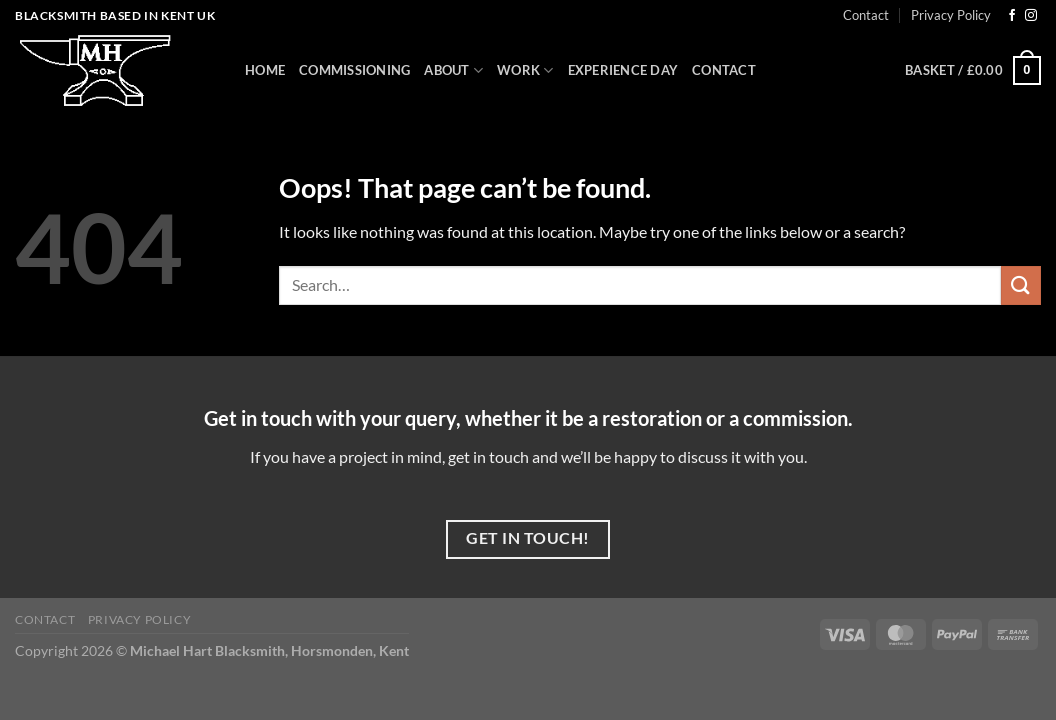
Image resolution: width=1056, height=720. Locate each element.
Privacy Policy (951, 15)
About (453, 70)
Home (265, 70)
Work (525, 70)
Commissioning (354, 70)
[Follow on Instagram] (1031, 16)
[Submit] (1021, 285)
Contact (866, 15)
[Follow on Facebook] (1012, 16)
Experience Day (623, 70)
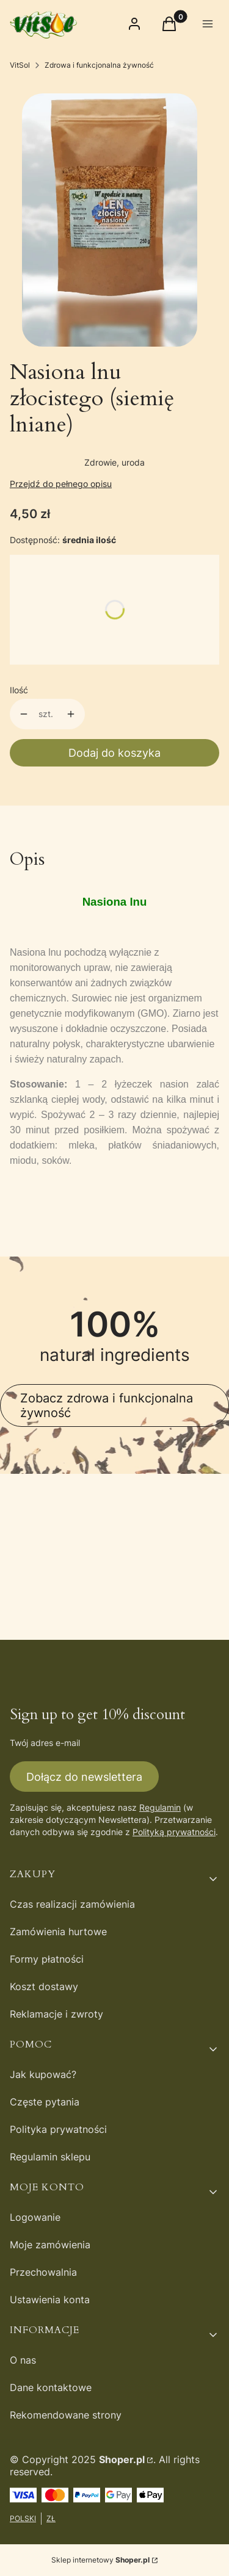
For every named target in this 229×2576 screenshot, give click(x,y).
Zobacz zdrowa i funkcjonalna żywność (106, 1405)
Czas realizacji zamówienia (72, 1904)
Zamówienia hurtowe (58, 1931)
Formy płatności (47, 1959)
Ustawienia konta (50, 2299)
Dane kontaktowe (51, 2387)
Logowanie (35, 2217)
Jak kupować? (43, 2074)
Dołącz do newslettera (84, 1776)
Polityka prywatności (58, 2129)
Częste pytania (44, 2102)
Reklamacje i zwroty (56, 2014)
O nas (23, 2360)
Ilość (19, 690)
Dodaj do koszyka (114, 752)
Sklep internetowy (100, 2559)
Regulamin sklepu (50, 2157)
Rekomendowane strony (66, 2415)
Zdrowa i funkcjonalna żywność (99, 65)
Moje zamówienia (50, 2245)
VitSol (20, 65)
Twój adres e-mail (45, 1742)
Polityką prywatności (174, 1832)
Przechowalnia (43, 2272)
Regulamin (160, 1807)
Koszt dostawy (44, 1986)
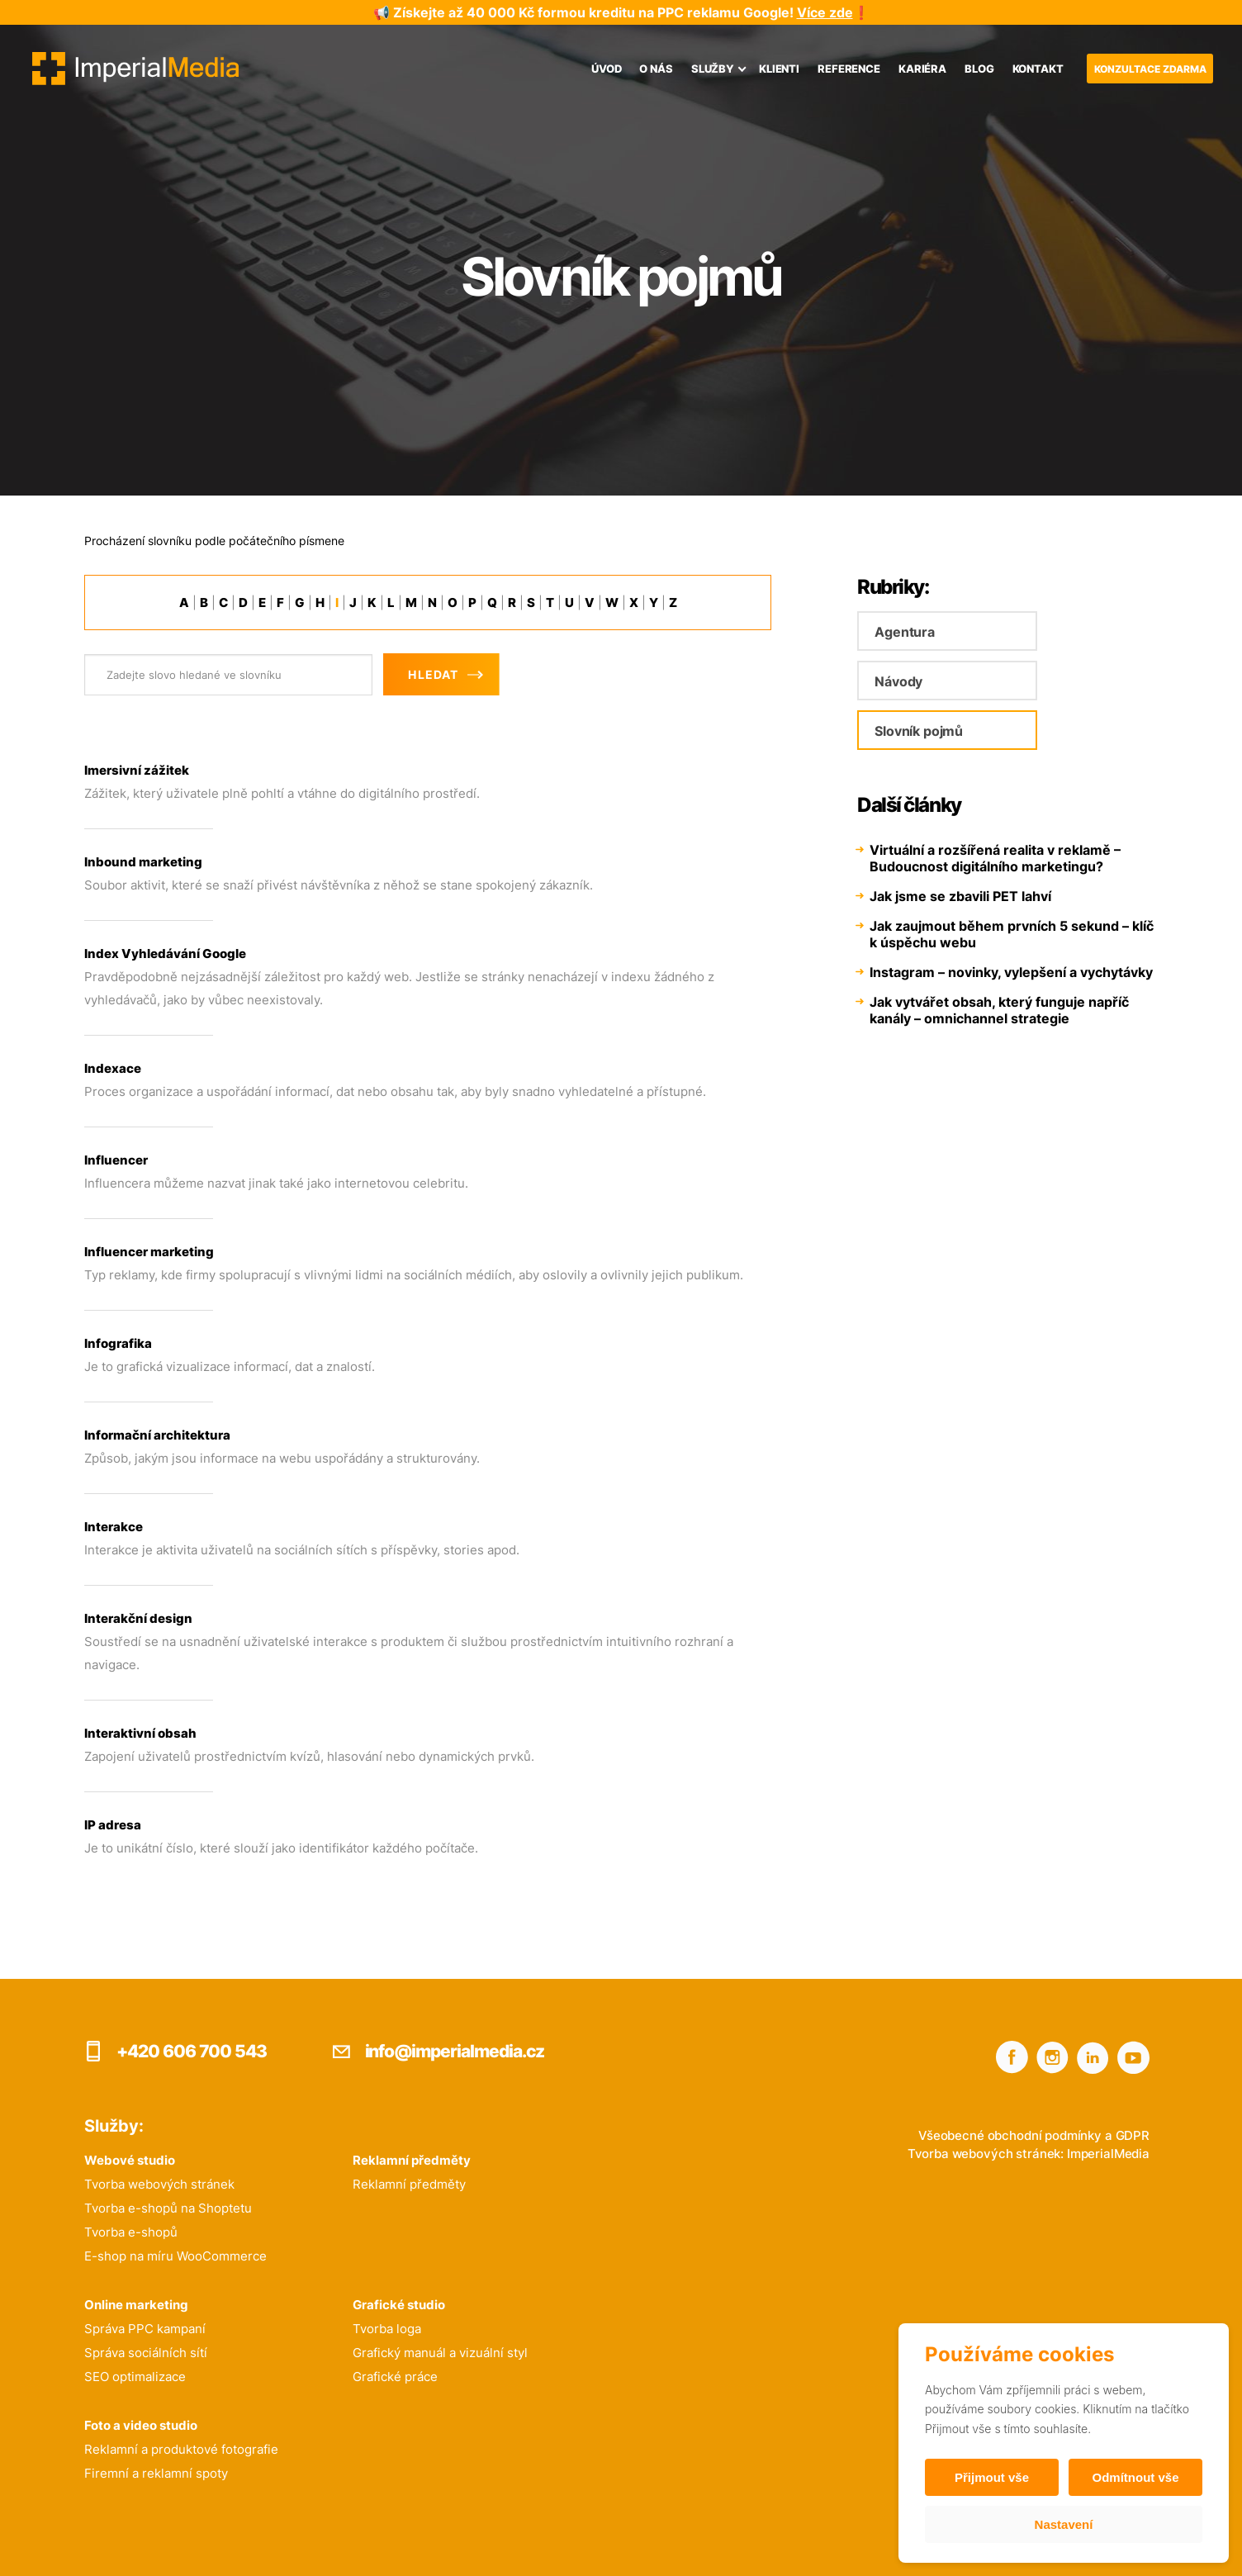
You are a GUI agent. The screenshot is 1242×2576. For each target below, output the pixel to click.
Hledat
----
◆ GIVEN TASK
Recast every line of the records above as a JSON list of strings, one string per line, omitting blank lines and leaving out the pictures.

◆ REPLY
[
  "Image resolution: width=1056, height=720. Locate each element.",
  "Privacy Policy (951, 15)",
  "About (453, 70)",
  "Home (265, 70)",
  "Work (525, 70)",
  "Commissioning (354, 70)",
  "[Follow on Instagram] (1031, 16)",
  "[Submit] (1021, 285)",
  "Contact (866, 15)",
  "[Follow on Facebook] (1012, 16)",
  "Experience Day (623, 70)",
  "For every named target in this 229×2576 screenshot, give click(x,y).",
  "Zobacz zdrowa i funkcjonalna żywność (106, 1405)",
  "Czas realizacji zamówienia (72, 1904)",
  "Zamówienia hurtowe (58, 1931)",
  "Formy płatności (47, 1959)",
  "Ustawienia konta (50, 2299)",
  "Dane kontaktowe (51, 2387)",
  "Logowanie (35, 2217)",
  "Jak kupować? (43, 2074)",
  "Dołącz do newslettera (84, 1776)",
  "Polityka prywatności (58, 2129)",
  "Częste pytania (44, 2102)",
  "Reklamacje i zwroty (56, 2014)",
  "O nas (23, 2360)",
  "Ilość (19, 690)",
  "Dodaj do koszyka (114, 752)",
  "Sklep internetowy (100, 2559)",
  "Regulamin sklepu (50, 2157)",
  "Rekomendowane strony (66, 2415)",
  "Zdrowa i funkcjonalna żywność (99, 65)",
  "Moje zamówienia (50, 2245)",
  "VitSol (20, 65)",
  "Twój adres e-mail (45, 1742)",
  "Polityką prywatności (174, 1832)",
  "Przechowalnia (43, 2272)",
  "Regulamin (160, 1807)",
  "Koszt dostawy (44, 1986)",
  "You are a GUI agent. The screenshot is 1242×2576. For each target below, output the pixel to click.",
  "Hledat"
]